_Exercise:_
All that should come back is the lines of the data below from the one containing "The height and" to the one containing "Open options for the catalogdbapp trace row", inclusive, exactly as they stand.

_Data provided:_
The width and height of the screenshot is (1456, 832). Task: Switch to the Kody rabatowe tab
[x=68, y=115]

--

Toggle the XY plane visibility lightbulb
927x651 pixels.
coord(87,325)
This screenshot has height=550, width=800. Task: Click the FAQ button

==

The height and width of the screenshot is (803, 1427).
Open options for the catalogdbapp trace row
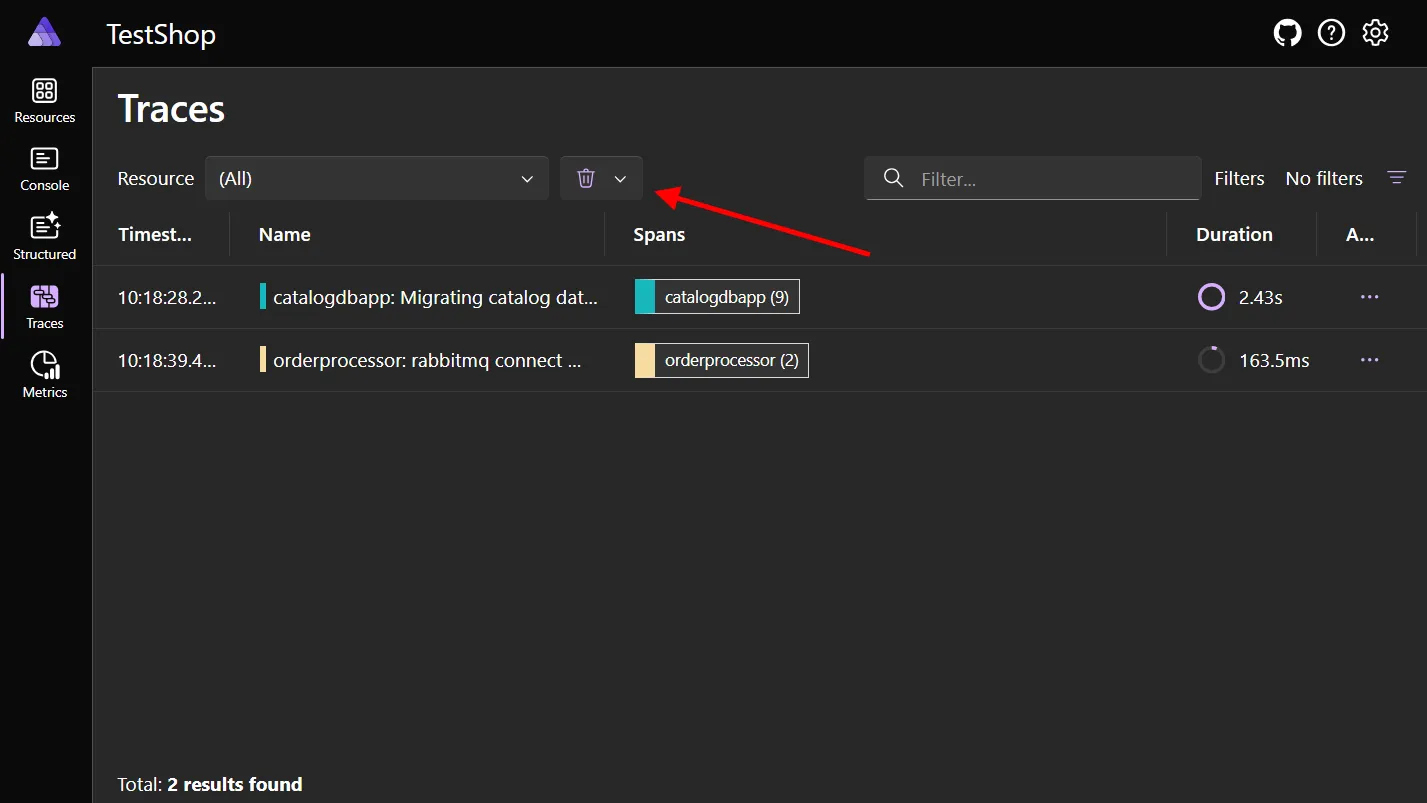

_Solution to this task:_
The height and width of the screenshot is (803, 1427).
Open options for the catalogdbapp trace row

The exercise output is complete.